Start

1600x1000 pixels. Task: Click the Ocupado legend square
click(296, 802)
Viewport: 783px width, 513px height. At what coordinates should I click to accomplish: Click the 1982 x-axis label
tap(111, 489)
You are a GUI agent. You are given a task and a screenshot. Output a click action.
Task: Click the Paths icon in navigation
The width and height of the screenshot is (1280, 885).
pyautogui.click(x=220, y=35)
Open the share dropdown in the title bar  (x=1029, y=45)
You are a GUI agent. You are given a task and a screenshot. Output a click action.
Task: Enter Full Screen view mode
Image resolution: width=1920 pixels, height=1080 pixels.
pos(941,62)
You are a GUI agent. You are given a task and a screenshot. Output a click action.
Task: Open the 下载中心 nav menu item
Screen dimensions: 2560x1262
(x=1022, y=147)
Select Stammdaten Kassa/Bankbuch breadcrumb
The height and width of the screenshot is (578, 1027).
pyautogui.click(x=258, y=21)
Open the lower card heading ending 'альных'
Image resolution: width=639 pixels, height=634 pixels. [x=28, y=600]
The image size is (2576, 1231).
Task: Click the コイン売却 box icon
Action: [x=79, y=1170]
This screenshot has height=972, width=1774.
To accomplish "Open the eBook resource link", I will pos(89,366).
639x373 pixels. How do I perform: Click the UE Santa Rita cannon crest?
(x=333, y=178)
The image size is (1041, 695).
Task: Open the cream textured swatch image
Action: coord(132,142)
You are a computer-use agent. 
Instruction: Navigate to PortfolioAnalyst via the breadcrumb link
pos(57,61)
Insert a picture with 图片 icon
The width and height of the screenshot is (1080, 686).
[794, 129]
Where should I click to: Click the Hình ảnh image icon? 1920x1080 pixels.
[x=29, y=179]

End

WHAT IS NEEDED —
Pick out every line in the listing above that contains the word "accomplish", and copy each one in full.

RESPONSE TO THE TASK —
Viewport: 783px width, 513px height. At what coordinates should I click to accomplish: Click the 1982 x-axis label
To accomplish "Open the eBook resource link", I will pos(89,366).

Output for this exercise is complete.